WHAT THE TASK REQUIRES >> Determine the number of lines in the data that contain "computer". Answer with that number only.

THE RECORDS >>
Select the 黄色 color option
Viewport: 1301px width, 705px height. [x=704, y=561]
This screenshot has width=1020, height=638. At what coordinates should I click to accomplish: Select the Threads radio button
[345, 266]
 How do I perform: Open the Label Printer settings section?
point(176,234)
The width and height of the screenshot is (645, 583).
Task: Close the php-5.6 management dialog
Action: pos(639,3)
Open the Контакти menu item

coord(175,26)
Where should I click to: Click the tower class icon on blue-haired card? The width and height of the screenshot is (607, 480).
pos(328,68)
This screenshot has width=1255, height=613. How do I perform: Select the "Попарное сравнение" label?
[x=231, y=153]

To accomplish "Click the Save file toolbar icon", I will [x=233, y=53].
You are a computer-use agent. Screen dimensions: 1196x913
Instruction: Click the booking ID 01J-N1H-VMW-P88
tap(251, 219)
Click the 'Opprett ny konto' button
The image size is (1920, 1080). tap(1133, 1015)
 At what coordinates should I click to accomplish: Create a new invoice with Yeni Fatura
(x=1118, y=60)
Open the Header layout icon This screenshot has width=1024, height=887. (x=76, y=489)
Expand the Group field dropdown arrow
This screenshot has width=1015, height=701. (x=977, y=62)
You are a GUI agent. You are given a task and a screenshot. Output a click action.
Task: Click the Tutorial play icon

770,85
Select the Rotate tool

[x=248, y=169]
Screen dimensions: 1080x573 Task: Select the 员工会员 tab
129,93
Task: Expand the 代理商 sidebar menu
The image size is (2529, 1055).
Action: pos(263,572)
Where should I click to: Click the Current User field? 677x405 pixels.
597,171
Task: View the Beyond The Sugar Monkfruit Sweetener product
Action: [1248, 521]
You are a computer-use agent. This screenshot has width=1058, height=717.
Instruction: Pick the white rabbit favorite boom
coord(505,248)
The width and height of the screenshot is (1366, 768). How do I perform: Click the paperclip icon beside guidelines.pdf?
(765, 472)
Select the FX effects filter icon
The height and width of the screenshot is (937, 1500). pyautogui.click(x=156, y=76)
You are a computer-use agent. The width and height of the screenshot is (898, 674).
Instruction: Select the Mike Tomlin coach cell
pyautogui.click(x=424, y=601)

ANSWER SECTION >> 3